## Data for review
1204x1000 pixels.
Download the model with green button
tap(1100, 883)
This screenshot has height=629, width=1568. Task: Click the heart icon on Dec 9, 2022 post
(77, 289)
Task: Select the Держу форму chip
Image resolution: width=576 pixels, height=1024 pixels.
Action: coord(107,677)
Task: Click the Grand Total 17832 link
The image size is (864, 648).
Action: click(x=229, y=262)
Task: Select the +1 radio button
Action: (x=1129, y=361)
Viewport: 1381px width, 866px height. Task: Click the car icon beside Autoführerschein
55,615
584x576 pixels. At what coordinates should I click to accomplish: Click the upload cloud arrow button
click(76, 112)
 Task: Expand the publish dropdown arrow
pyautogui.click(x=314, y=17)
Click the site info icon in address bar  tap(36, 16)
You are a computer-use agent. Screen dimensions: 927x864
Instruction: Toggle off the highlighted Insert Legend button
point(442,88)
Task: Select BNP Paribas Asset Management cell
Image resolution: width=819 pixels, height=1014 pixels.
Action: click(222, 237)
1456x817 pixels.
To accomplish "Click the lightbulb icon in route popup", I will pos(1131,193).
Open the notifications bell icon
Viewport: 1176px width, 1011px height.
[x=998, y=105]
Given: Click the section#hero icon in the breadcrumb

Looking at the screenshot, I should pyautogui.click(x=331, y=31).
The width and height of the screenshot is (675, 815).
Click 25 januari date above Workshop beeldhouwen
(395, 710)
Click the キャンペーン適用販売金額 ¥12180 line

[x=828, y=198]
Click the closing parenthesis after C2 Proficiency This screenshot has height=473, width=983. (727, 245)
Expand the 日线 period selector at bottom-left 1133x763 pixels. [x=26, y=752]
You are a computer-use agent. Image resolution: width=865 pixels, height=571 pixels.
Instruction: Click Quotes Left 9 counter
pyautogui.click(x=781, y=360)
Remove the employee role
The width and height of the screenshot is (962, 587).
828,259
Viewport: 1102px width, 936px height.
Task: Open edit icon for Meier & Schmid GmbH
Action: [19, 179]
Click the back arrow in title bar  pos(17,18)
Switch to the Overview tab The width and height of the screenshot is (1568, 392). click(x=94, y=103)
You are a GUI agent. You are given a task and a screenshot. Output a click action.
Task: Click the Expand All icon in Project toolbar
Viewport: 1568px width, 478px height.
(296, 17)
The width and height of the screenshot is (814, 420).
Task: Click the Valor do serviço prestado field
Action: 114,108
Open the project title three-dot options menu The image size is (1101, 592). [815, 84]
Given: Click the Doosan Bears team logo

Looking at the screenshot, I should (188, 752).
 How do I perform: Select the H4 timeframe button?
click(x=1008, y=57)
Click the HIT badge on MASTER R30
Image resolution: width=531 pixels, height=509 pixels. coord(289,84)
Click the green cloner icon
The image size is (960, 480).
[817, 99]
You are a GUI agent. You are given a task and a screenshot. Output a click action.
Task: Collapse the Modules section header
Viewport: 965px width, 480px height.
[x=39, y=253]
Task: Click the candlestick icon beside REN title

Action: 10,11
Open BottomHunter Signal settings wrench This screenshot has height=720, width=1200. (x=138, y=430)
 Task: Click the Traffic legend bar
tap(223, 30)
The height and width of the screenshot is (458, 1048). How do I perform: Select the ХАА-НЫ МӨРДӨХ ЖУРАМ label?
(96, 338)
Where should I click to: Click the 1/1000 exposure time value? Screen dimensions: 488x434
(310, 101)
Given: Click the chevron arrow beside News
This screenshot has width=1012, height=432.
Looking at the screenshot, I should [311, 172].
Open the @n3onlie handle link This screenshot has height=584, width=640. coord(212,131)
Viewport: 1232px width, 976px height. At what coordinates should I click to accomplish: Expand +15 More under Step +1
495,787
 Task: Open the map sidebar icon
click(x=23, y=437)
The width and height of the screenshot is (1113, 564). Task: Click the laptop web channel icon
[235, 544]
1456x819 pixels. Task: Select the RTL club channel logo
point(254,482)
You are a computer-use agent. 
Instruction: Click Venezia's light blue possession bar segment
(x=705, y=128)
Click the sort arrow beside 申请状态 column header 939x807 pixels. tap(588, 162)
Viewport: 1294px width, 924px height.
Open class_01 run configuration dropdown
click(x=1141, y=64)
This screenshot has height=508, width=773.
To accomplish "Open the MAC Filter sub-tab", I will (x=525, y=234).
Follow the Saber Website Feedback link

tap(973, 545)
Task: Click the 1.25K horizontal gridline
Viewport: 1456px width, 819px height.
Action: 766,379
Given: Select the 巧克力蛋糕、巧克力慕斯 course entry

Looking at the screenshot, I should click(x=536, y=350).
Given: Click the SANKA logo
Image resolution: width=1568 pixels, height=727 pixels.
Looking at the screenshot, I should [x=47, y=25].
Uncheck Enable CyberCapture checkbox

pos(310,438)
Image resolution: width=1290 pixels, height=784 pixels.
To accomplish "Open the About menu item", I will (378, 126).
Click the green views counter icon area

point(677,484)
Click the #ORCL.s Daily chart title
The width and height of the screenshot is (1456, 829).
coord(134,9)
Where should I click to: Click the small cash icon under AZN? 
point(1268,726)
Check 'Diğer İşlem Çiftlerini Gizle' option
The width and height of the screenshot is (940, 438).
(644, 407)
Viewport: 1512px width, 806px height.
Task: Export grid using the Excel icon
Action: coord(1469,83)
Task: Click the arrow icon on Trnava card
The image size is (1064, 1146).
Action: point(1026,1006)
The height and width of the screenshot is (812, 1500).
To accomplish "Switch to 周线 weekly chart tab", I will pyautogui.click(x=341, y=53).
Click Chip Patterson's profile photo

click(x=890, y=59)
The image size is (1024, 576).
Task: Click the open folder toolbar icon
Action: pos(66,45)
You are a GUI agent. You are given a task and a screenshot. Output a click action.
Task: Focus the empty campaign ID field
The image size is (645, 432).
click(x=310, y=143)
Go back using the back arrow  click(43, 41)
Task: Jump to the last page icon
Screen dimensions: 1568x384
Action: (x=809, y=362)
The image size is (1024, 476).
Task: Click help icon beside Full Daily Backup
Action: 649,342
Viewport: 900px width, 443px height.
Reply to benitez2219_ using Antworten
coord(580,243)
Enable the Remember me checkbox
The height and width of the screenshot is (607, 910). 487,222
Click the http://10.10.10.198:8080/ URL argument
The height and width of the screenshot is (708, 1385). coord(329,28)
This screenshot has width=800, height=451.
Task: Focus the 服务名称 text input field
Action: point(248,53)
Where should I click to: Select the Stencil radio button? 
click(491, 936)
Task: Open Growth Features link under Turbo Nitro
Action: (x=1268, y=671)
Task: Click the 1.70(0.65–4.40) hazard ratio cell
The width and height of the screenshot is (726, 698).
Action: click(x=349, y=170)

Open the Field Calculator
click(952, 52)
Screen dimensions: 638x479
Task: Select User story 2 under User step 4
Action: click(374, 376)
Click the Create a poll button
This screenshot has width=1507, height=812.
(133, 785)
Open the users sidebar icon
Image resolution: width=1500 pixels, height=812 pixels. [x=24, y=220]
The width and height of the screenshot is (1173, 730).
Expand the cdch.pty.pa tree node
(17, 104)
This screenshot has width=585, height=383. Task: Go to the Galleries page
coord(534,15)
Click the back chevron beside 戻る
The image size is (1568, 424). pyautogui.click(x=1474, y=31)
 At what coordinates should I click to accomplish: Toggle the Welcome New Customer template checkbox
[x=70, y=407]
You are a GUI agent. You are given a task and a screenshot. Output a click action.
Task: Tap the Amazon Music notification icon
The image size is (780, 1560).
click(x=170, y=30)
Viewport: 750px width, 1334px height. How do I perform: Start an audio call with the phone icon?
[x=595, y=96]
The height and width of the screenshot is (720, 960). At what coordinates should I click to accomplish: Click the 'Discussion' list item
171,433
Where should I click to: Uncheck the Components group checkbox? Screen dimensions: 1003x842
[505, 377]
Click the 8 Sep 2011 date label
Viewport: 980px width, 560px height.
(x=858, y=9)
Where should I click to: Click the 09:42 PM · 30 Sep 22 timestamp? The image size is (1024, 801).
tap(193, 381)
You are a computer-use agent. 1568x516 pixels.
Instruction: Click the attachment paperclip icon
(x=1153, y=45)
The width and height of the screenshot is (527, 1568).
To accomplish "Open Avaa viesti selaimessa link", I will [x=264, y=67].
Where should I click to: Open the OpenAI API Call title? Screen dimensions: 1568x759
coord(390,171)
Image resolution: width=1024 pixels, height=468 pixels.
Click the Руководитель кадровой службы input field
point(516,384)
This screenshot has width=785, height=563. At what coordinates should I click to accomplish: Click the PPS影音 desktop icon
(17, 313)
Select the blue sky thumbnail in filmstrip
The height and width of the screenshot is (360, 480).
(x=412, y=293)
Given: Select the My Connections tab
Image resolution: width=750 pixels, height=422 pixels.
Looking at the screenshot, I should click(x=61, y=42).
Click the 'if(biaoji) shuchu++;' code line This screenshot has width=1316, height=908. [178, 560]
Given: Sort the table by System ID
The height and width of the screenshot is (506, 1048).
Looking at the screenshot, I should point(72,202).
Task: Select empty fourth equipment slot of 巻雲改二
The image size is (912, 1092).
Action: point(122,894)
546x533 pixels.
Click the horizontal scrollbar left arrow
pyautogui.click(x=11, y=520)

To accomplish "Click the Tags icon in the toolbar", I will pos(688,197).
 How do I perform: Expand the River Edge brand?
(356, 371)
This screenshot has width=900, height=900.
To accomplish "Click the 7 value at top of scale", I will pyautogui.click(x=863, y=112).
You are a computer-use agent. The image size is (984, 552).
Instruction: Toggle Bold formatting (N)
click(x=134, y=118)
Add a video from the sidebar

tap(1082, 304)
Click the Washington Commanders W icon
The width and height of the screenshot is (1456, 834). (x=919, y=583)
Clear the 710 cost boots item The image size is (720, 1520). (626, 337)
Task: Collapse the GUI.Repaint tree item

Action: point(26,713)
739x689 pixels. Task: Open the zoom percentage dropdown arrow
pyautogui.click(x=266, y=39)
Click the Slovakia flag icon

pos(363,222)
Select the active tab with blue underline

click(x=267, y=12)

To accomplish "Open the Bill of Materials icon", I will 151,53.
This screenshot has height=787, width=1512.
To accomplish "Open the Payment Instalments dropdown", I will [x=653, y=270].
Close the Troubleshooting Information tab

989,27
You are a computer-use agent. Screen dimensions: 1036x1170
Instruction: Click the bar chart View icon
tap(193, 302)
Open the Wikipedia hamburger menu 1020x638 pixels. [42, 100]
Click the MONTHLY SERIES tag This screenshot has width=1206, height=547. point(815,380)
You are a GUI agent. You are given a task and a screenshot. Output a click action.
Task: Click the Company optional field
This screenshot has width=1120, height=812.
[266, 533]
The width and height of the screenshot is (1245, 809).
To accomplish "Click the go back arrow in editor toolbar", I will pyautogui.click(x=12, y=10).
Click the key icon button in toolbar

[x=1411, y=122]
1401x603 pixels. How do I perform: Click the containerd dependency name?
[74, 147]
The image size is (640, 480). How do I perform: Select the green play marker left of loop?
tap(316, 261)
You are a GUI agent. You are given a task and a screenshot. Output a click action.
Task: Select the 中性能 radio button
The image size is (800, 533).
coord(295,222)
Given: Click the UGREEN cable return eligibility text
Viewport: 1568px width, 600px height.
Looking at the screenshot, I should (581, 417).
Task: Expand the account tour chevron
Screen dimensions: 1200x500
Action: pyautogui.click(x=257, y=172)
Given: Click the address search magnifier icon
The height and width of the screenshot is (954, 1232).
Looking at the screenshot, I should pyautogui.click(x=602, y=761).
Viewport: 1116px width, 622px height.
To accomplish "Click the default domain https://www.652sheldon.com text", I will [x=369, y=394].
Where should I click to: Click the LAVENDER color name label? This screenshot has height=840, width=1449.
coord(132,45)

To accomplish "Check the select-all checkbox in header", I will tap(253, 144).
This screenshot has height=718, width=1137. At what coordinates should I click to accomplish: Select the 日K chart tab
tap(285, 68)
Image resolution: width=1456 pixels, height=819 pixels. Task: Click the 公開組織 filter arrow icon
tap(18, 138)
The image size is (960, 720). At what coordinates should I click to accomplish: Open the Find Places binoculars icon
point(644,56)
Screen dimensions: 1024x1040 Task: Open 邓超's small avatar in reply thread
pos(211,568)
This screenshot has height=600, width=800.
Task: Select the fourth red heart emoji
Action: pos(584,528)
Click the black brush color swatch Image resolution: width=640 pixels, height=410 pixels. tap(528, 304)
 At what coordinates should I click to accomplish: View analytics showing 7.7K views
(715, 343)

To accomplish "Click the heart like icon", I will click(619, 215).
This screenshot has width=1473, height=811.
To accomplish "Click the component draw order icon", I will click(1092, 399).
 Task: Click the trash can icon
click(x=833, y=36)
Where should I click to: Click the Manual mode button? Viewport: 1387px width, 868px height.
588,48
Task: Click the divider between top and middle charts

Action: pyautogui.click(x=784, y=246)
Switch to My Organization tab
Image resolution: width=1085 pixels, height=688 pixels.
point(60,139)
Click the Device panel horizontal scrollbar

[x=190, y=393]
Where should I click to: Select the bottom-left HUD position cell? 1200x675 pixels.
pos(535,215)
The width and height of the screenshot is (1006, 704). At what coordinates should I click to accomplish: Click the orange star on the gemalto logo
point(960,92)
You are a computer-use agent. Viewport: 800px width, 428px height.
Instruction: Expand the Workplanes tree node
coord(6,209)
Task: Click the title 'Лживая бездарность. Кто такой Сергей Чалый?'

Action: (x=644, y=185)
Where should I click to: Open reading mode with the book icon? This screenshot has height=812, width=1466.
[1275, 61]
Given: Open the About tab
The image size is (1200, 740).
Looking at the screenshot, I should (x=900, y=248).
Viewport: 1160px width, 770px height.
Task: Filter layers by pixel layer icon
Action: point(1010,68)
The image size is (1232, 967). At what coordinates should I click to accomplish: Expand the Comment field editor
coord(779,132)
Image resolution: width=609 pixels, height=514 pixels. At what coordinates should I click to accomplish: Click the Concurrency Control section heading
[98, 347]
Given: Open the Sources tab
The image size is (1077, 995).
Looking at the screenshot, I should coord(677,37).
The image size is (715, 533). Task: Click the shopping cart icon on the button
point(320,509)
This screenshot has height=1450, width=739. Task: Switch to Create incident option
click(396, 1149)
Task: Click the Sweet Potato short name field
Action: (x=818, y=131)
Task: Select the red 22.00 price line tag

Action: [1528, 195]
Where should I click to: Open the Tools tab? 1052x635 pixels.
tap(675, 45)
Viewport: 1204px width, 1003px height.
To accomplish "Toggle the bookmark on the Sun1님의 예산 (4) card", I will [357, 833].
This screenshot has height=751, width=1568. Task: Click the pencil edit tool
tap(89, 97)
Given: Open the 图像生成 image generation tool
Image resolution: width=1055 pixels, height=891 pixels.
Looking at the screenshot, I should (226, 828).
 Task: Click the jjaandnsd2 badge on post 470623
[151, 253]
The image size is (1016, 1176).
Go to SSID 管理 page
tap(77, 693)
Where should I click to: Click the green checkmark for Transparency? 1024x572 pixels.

## What to produce
The lines above starting at the one that contains "Given: Select the 巧克力蛋糕、巧克力慕斯 course entry" and ending at the one that contains "Go back using" must be transcribed exactly, and no other lines may appear.

## Task response
Given: Select the 巧克力蛋糕、巧克力慕斯 course entry

Looking at the screenshot, I should click(x=536, y=350).
Given: Click the SANKA logo
Image resolution: width=1568 pixels, height=727 pixels.
Looking at the screenshot, I should [x=47, y=25].
Uncheck Enable CyberCapture checkbox

pos(310,438)
Image resolution: width=1290 pixels, height=784 pixels.
To accomplish "Open the About menu item", I will (378, 126).
Click the green views counter icon area

point(677,484)
Click the #ORCL.s Daily chart title
The width and height of the screenshot is (1456, 829).
coord(134,9)
Where should I click to: Click the small cash icon under AZN? 
point(1268,726)
Check 'Diğer İşlem Çiftlerini Gizle' option
The width and height of the screenshot is (940, 438).
(644, 407)
Viewport: 1512px width, 806px height.
Task: Export grid using the Excel icon
Action: coord(1469,83)
Task: Click the arrow icon on Trnava card
The image size is (1064, 1146).
Action: point(1026,1006)
The height and width of the screenshot is (812, 1500).
To accomplish "Switch to 周线 weekly chart tab", I will pyautogui.click(x=341, y=53).
Click Chip Patterson's profile photo

click(x=890, y=59)
The image size is (1024, 576).
Task: Click the open folder toolbar icon
Action: pos(66,45)
You are a GUI agent. You are given a task and a screenshot. Output a click action.
Task: Focus the empty campaign ID field
The image size is (645, 432).
click(x=310, y=143)
Go back using the back arrow  click(43, 41)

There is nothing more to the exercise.